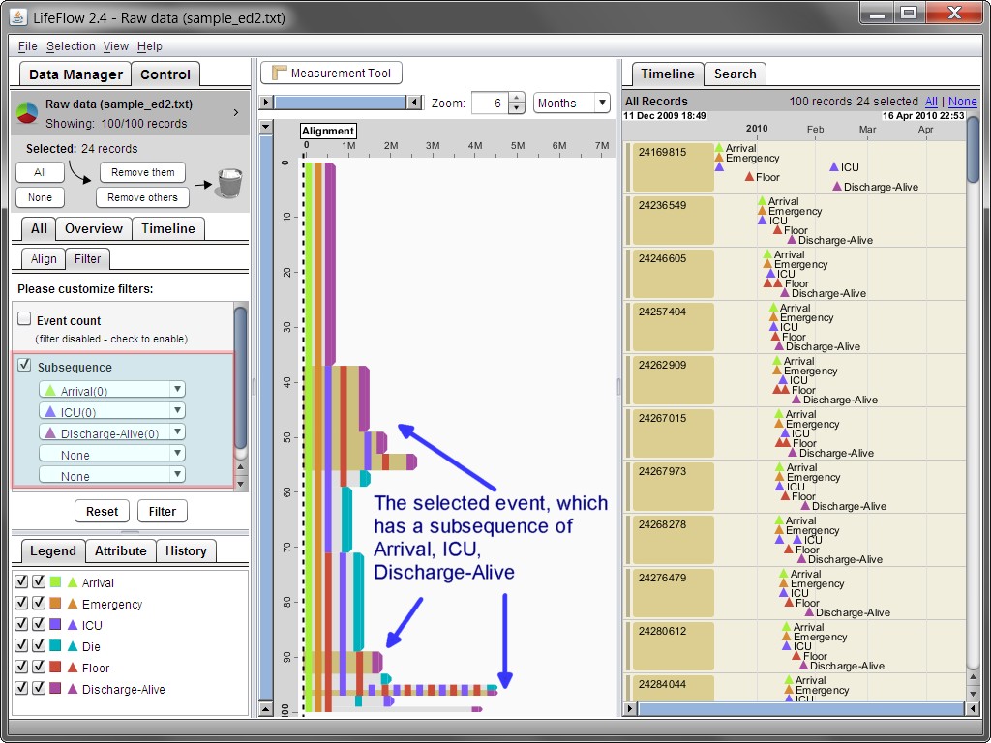Open the Selection menu
This screenshot has height=743, width=991.
[x=71, y=46]
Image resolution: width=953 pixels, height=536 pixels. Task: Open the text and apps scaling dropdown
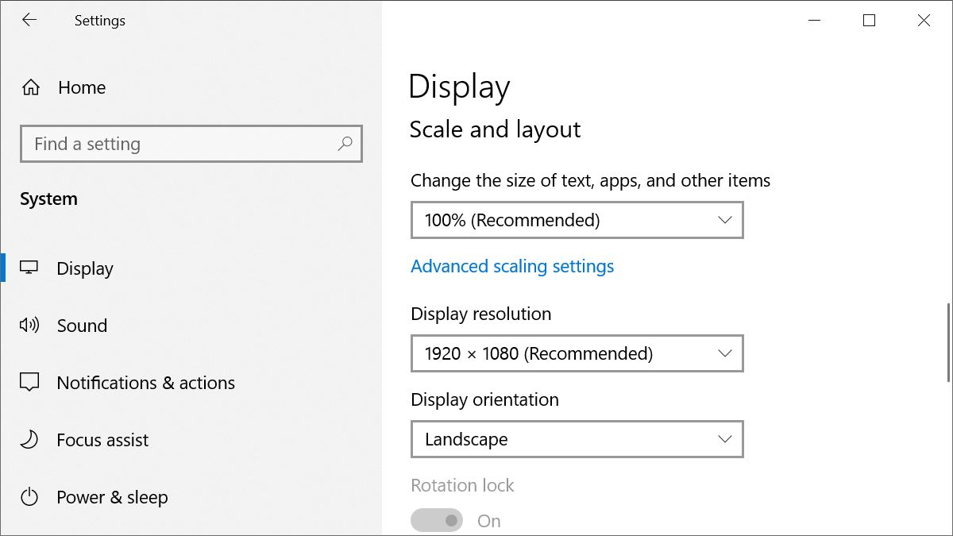pos(577,220)
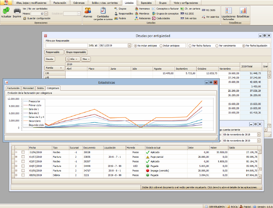Image resolution: width=273 pixels, height=208 pixels.
Task: Click the Estadísticas chart icon in ribbon
Action: tap(243, 11)
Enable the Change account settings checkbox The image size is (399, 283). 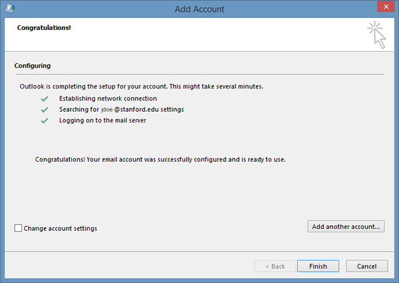[x=18, y=228]
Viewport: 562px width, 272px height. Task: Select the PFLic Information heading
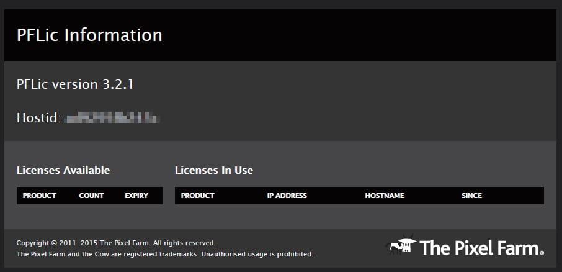pos(89,35)
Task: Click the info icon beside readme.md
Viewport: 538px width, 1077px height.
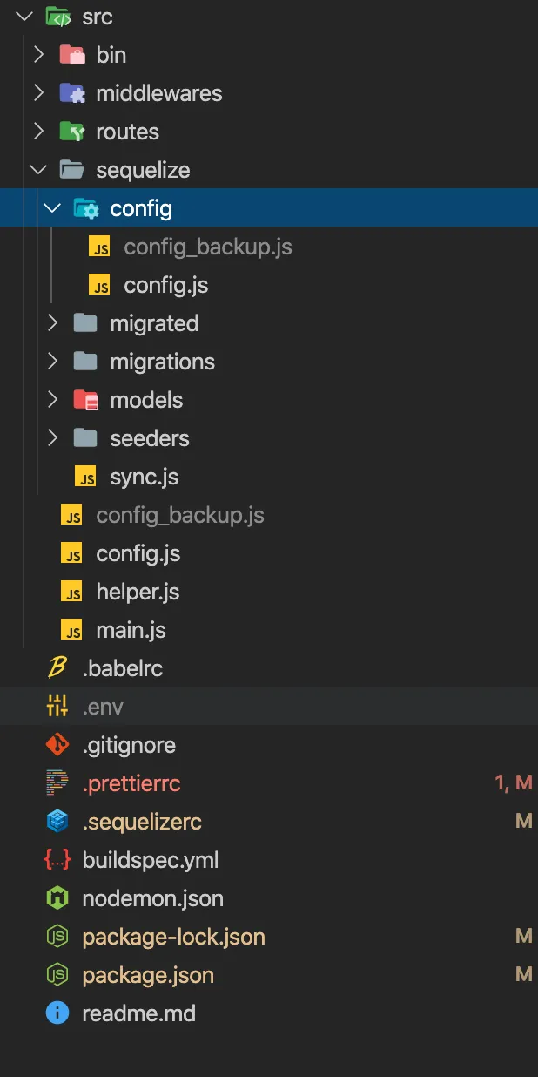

### INSTRUCTIONS FOR THE TASK:
Find the line with "Viewport: 562px width, 272px" in the listing above, then write it out along with every later line through the last one, exactly, omitting pictures.

### THE COMPLETED TASK:
Viewport: 562px width, 272px height. Task: Select the PFLic Information heading
pos(89,35)
Task: Click the info icon beside readme.md
Viewport: 538px width, 1077px height.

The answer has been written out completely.